*** Data listing Section Begins ***
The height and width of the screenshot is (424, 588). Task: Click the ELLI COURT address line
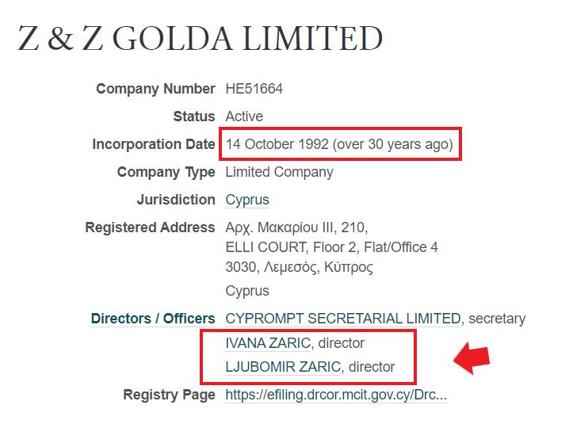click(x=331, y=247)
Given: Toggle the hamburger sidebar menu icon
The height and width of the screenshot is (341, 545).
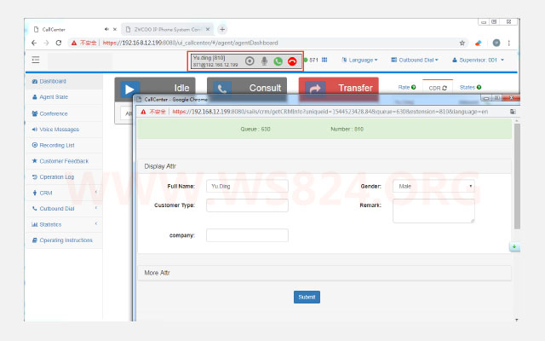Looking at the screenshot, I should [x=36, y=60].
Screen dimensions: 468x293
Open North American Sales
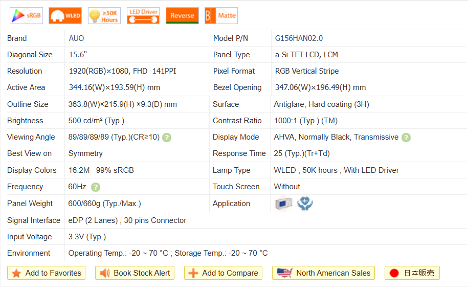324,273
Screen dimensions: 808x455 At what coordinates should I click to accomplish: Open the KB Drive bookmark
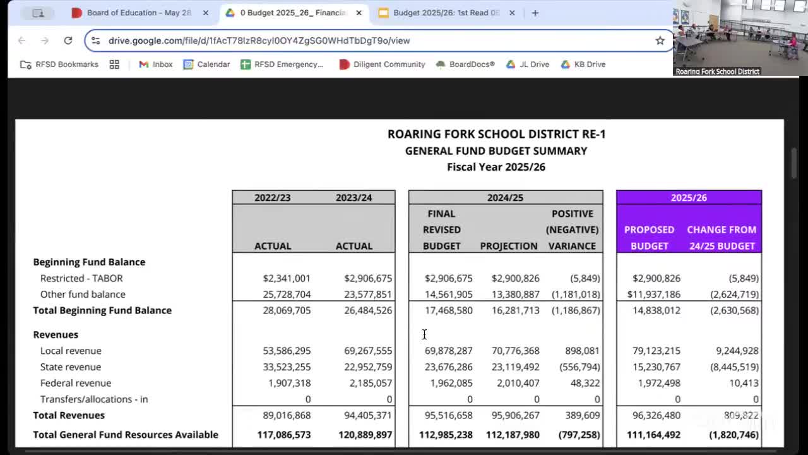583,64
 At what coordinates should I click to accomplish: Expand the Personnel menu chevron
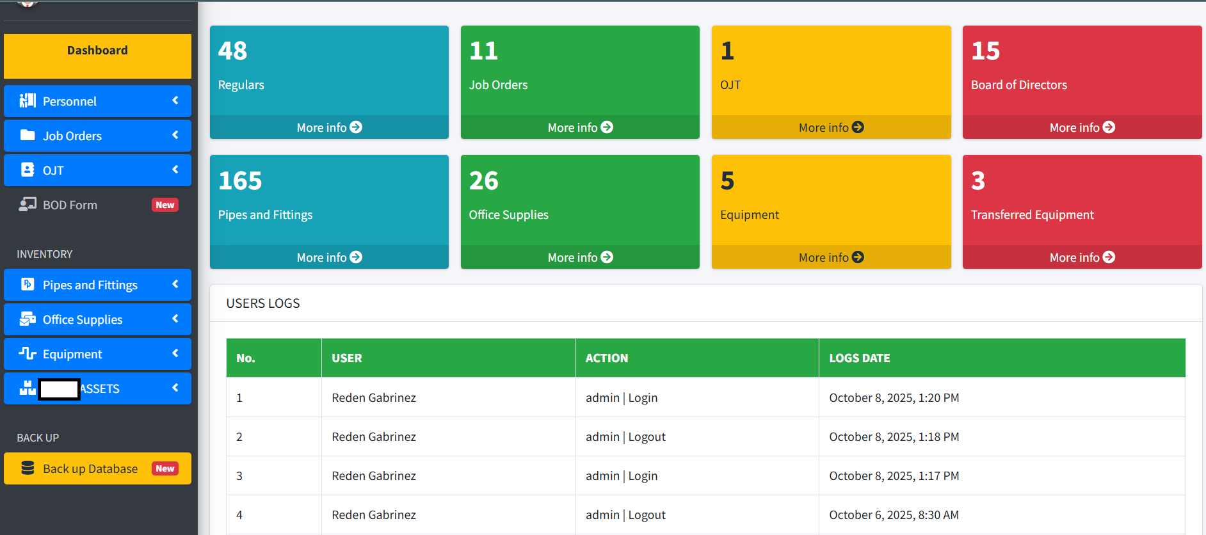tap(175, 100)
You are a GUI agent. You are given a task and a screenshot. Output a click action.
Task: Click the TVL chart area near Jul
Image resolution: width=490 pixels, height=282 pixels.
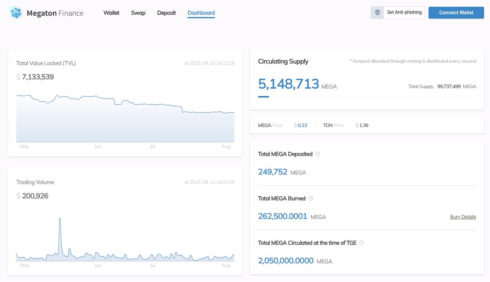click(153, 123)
*** Data listing Section Ends ***
*** Data listing Section Begins ***
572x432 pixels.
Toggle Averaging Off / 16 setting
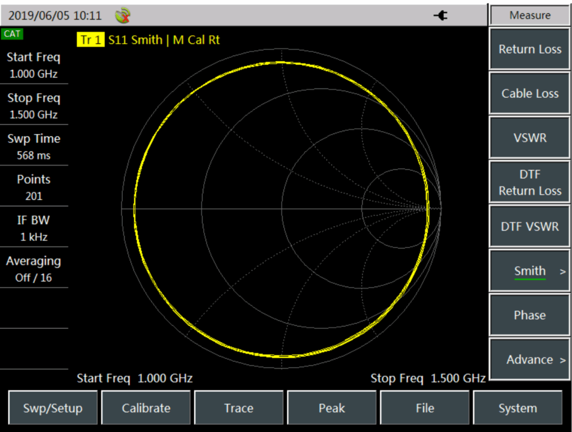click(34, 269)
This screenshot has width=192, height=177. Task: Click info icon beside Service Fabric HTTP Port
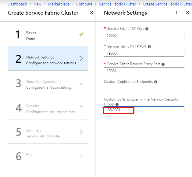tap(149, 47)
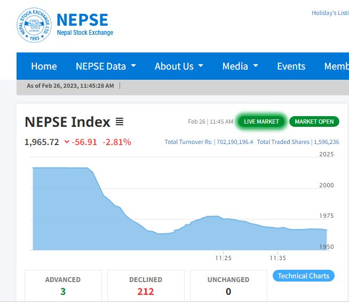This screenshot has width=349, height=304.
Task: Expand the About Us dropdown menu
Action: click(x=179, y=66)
*** Data listing Section Ends ***
*** Data listing Section Begins ***
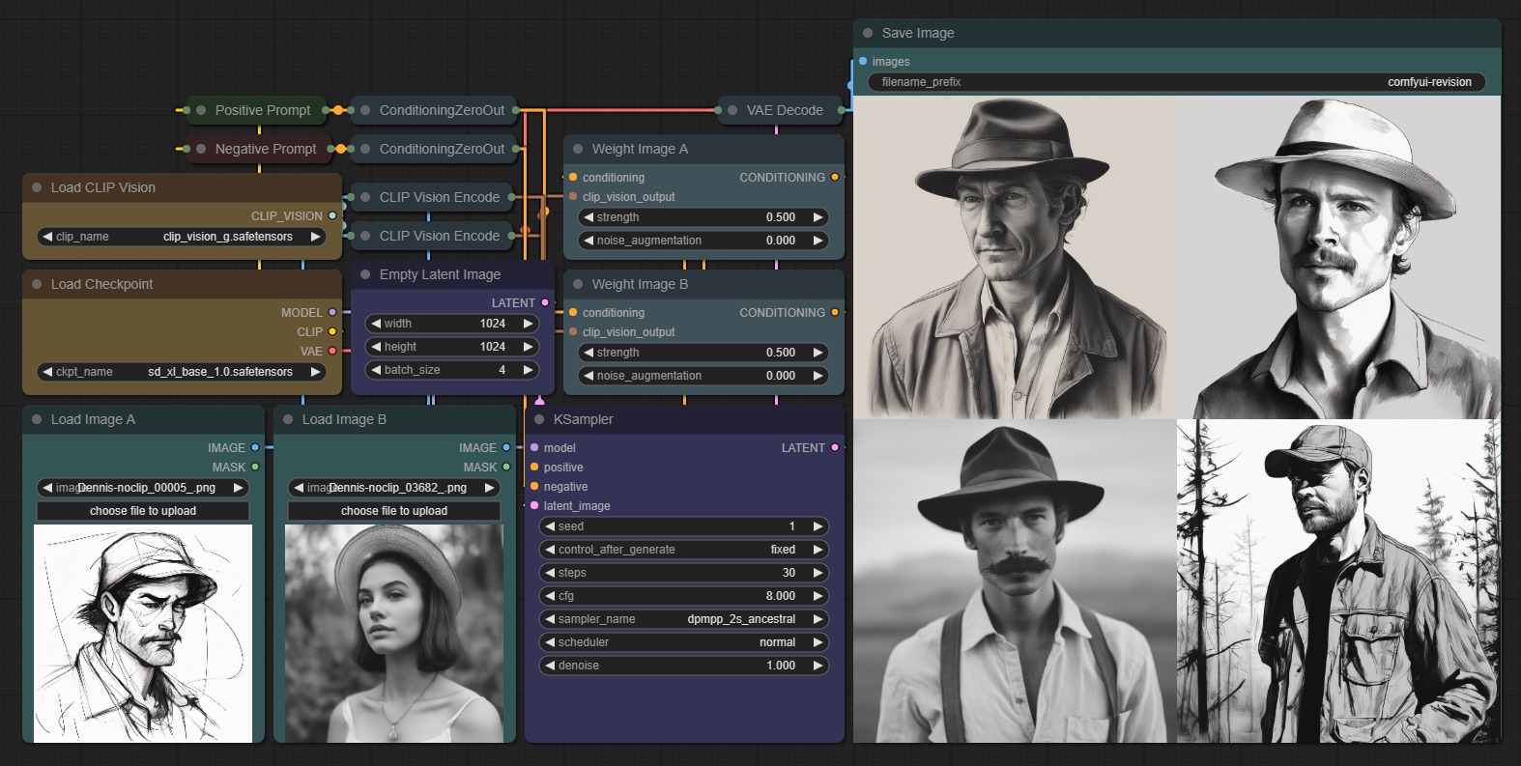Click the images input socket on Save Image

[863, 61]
*** Data listing Section Ends ***
The answer must be the lines above from the one containing "The height and width of the screenshot is (341, 545)." through the one containing "You are a GUI", reproduced exactly, with no pictures and nothing else.

> _Solution to the exercise_:
The height and width of the screenshot is (341, 545).
Looking at the screenshot, I should [x=36, y=60].
Screen dimensions: 468x293
Open North American Sales
324,273
Screen dimensions: 808x455 At what coordinates should I click to accomplish: Open the KB Drive bookmark
583,64
 At what coordinates should I click to accomplish: Expand the Personnel menu chevron
tap(175, 100)
You are a GUI agent. You are given a task and a screenshot. Output a click action.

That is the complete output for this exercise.